Toomey’s former girlfriend, Amy Ryan, was a strong ally at the time, although help and support flooded in from all quarters of the racing community. A group of northern jockeys altered their racing schedule to be able to visit Toomey in Dundee, Sir Alex Ferguson sent a handwritten card expressing his sadness at the accident, and Irish owner JP McManus offered Toomey’s parents his private helicopter to transport them across the Irish Sea whenever they wanted to visit their son in hospital.
“If you’re involved in National Hunt racing, you know that unfortunately accidents and injuries happen,” said Toomey. “That means you look out for each other. When you’re out on the track, you’re riding against each other, but once the race has finished, you’re just a big group of friends.
“The way people rallied around me was brilliant, but to be honest, it’s what you’d expect within racing. And then while I’ve been recovering, the Injured Jockeys’ Fund (IJF) and BHA (British Horseracing Authority) have been a massive help too.”
The IJF, racing’s self-supported charity, devotes a great deal of time and money to rehabilitating injured jockeys, and Toomey has been on a number of programmes and courses designed to help him carve out a new career.
He has performed a number of media roles, including with BBC Five Live and William Hill, and was at Sedgefield last week to show potential clients and sponsors around the racecourse’s facilities.
Given the racing world’s desire to look after its own, there will always be a job for him somewhere. But despite all that has happened, he only wants one thing.
On July 4, exactly one year after Toomey’s accident, the BHA will meet to discuss whether the jockey should be granted a license to ride again.
He has already been back on his own horse and felt perfectly at home. Earlier this month, he made the Racing Post when he won a bucking bronco event at an IJF charity night at Doncaster Racecourse, staying on for one minute and 11 seconds. “If anyone needs to learn how to stay on a horse, it’s probably me,” he joked.
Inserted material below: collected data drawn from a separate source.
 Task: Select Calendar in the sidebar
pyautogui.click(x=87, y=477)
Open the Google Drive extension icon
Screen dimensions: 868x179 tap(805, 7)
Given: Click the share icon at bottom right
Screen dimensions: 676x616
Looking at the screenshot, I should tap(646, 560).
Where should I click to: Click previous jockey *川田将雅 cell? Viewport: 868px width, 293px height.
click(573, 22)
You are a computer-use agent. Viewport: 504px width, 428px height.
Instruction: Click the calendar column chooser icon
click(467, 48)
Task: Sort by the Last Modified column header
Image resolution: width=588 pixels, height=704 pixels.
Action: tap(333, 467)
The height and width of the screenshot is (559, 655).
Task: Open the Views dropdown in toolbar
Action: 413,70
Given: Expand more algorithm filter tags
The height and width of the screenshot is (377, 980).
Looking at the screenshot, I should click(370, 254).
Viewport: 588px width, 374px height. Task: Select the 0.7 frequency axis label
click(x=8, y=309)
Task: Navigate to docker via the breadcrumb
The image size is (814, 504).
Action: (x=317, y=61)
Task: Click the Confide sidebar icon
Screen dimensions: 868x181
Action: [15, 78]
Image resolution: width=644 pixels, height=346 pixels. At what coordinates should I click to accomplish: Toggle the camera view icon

An old adage states that if you fall off a horse, it’s best to get straight back on. But when that fall has almost cost you your life, might it not be better to admit defeat and walk away?
“It’s still all I’ve ever wanted to do,” said Toomey. “Even after all that’s happened, the first thing I was talking about when I came round was when I could get back riding.
“Unless you’ve been involved in it, I don’t think you can appreciate that it’s a total way of life. Yes, you miss the thrill of riding a winner. But it’s more than that. It’s the craic with all the lads, the early mornings riding the horses on the gallops and the picking through the form to see how you’re going to ride a race.”
Even so, hasn’t Toomey seen enough pain and suffering to convince him there are easier ways to make a living? Four months before Toomey’s accident, his cousin, Irish jockey JT McNamara, suffered an even more debilitating fall at Cheltenham that left him paralysed.
Toomey visits his relative on a regular basis, and admits he finds the experience hard. “You walk into a room, and it’s not just JT,” he said. “There’s a whole room of people who are paralysed and you do wonder how you would cope if it was you. JT was fit and healthy for more than 30 years, and then suddenly one day, he can’t walk anymore.”
Still, though, the burning desire to ride again remains.
“If I can get back – and I have to be honest and say it’s a pretty big if – I’ll be going back into racing thinking, ‘Well I can’t have that bad luck again’,” said Toomey. “That’s the only attitude you can have. What will be, will be, and I want to prove to people that this didn’t break me.”